The way I judge people so I know how to behave around them is I watch how they react to me. If they are reacting positively, I keep doing what I was doing. If they react negatively I think about what kind of negative reaction it was so I can recalibrate my words and actions. Do they seem scared of me? Irritated? Dismissive? Deepending on how they react to what I just did or said, I change and do something different.

Example: I sit down near somebody and they seem to crunch their shoulders together and edge away. That means I have sat too close and they feel like their space is being invaded. I slowly scooch over in the opposite direction until I can see their body relax.

Example: I'm talking to somebody and she glances at her watch. That means there's something she needs to do or somehwere she needs to be and I'm keeping her from it. I wrap up what I was saying (don't stop in mid-sentence) so she can be on her way.
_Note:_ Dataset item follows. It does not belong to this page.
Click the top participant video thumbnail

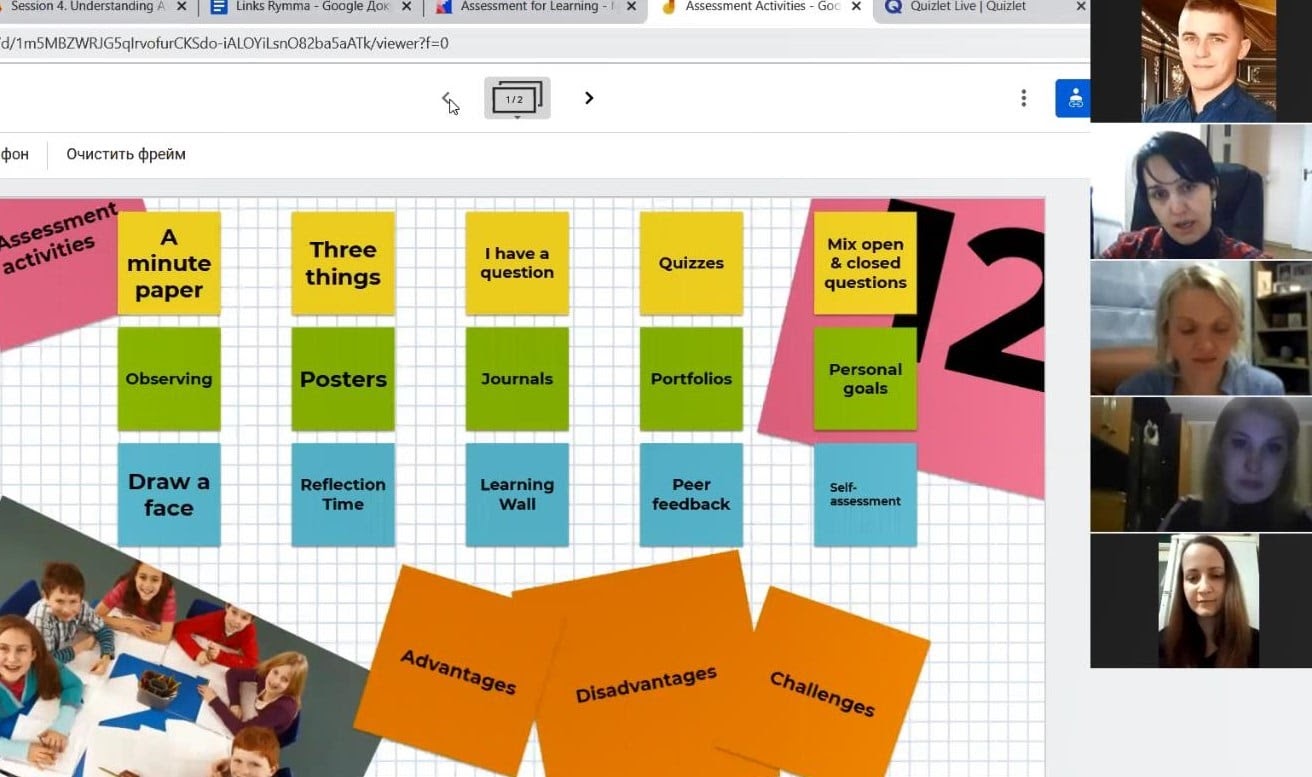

Example: I see a coworker and tell her I may have scored a job interview with one of our company's competitors. (This is assuming I have not signed a non-compete contract.) She purses her lips and slightly vibrates her head. That means I should stop talking immediately, in mid-sentence. Most likely the boss is nearby and I just can't see him.

In all these examples (in any example) a person does X in reaction to me doing Y. What I have to ask myself is WHY did that person do X? I have to assume that it is in reaction to what I did. What my mind is doing is running through a bunch of likely reasons and picking the "best fit" so I can adapt my behaviour. When a person glances at her watch, she needs to get somewhere else in a timely fashion but it's not an emergency. I can finish my sentence. When a person looks stressed about what I'm talking about, it is an emergency and I need to stop talking instantly, mid-sentence.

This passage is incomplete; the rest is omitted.